▸ SEITENAUSZUG
Sogar in Baden-Württemberg sorgte die angebliche Vergewaltigung in Berlin für Proteste: Hunderte Russlanddeutsche demonstrierten am 24. Januar in Villingen-Schwenningen gegen Gewalt und für mehr Sicherheit in Deutschland. Foto: dpa

Die Aufregung und Hysterie über ein verschwundenes und angeblich vergewaltigtes Mädchen war besonders unter Russlanddeutschen so groß, dass sich die Politik einmischte. Dabei hatte das Mädchen einfach nur Probleme in der Schule - und traute sich nicht nach Hause.

Berlin - Der aufsehenerregende Fall einer angeblich entführten und vergewaltigten 13-jährigen Russlanddeutschen in Berlin ist aufgeklärt. Das Mädchen, das mit der erfundenen Geschichte über ihr Verschwinden für Aufruhr sorgte, verbrachte die fragliche Nacht des 11. Januar bei einem Bekannten, wie ein Staatsanwaltschafts-Sprecher am Freitag der Deutschen Presse-Agentur sagte. Wegen Problemen in der Schule traute sie sich offenbar nicht nach Hause zu ihren Eltern. „Sie wollte weg und hat bei ihm Unterschlupf gesucht.“

Bei dem 19-jährigen Bekannten des Mädchens wurden Sachen von ihr gefunden. Der Mann habe auch zugegeben, dass sie in der Nacht vom 11. auf den 12. Januar bei ihm war, sagte der Sprecher. Es gebe aber keine Hinweise auf eine Sexualstraftat oder einen sexuellen Kontakt des Mannes zu dem Mädchen. Gegen den Mann werde daher auch nicht ermittelt, er sei nur ein Zeuge. Das Mädchen selber sage weiterhin kaum etwas Verwertbares zu dem Fall.

Die 13-Jährige aus Marzahn-Hellersdorf war am Morgen des 11. Januar für 30 Stunden verschwunden und hatte danach ihrer Familie von einer Entführung und Vergewaltigung durch eine Gruppe südländisch aussehender Männer erzählt. Die Polizei fand dafür keinerlei Bestätigung. Auch eine medizinische Untersuchung ergab nichts in dieser Richtung. Bei ihren Befragungen präsentierte das Mädchen vier verschiedene Versionen für die Zeit ihres Verschwindens.

▸ ZU ERLEDIGENDE AUFGABEN
1) Tauschen Sie in den Datensätzen, von der Zeile mit „Task: Open the“ bis einschließlich der Zeile mit „This screenshot has width=1400, height=847.“, „dropdown arrow“ gegen „toggle arrow“ aus. Geben Sie nur diese Zeilen wieder, im Übrigen unverändert.
2) Schreiben Sie den Pressetext über den Berliner Fall der verschwundenen 13-Jährigen im Anschluss an seinen letzten Satz weiter.
Der Pressetext und die Datensätze stehen in keinerlei Zusammenhang.

▸ VORLIEGENDE DATENSÄTZE
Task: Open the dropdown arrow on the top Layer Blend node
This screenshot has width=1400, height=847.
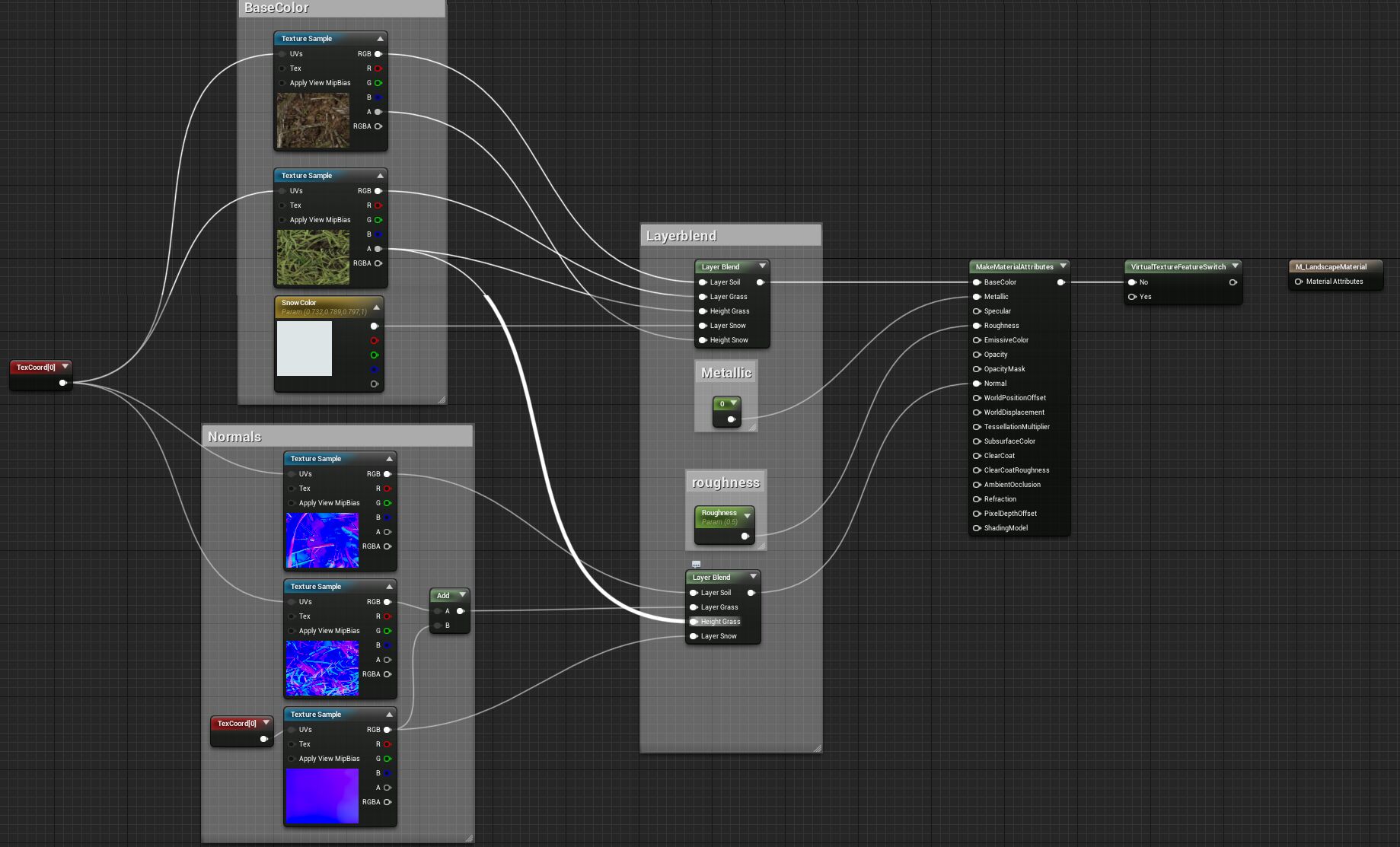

==

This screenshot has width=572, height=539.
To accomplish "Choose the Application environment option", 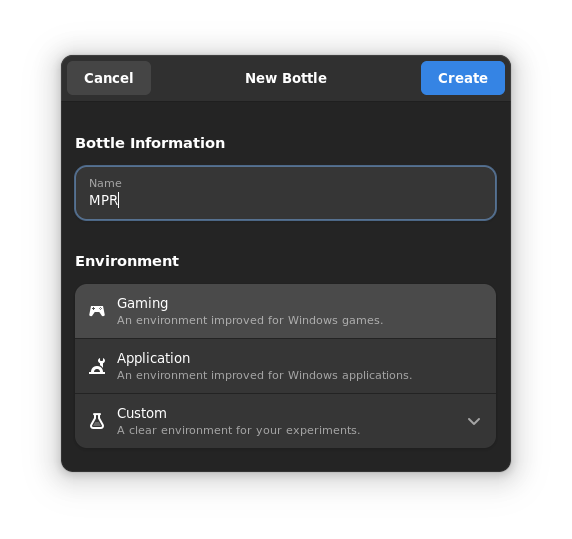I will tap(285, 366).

* * *

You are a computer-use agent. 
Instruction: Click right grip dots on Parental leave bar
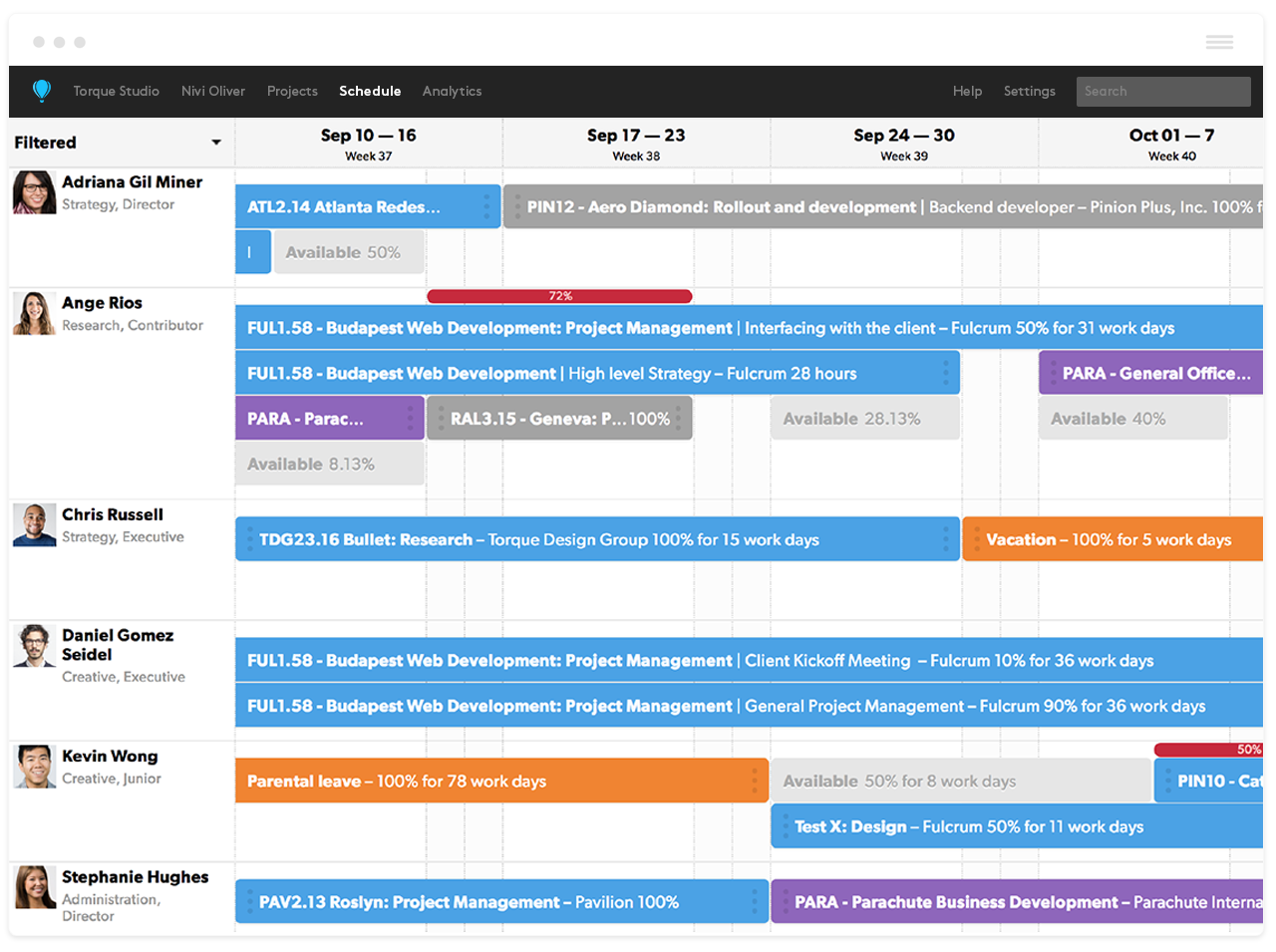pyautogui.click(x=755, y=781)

▸ SCHRIFTLICHE ANTWORTEN
1)
Task: Open the toggle arrow on the top Layer Blend node
This screenshot has width=1400, height=847.

2)
Henkel klagt über russische Propanda

Berlins Innensenator Frank Henkel (CDU) erklärte: „Die neuen Entwicklungen entlarven deutlich die Propaganda, die in den letzten Tagen mit diesem Fall verbunden war.“ Staatsanwaltschaft und Polizei hätten sich von dem Druck der letzten Tage nicht beirren lassen, sondern sorgfältig und beharrlich ihre Arbeit gemacht.

Auf die Spur des Mannes kam die Polizei über rekonstruierte Daten aus einem kaputten Handy der Schülerin. Die Wohnung des Mannes wurde durchsucht.

Ermittelt wird weiterhin gegen zwei junge Männer wegen schweren sexuellen Kindesmissbrauchs. Sie werden verdächtigt, in den Monaten vor dem Verschwinden des Mädchens sexuelle Kontakte zu ihr gehabt zu haben. Die Polizei geht davon aus, dass die 13-Jährige die Männer schon über Monate kannte. Weil das Mädchen jünger als 14 Jahre ist, ist auch freiwilliger Sex mit Erwachsenen strafbar.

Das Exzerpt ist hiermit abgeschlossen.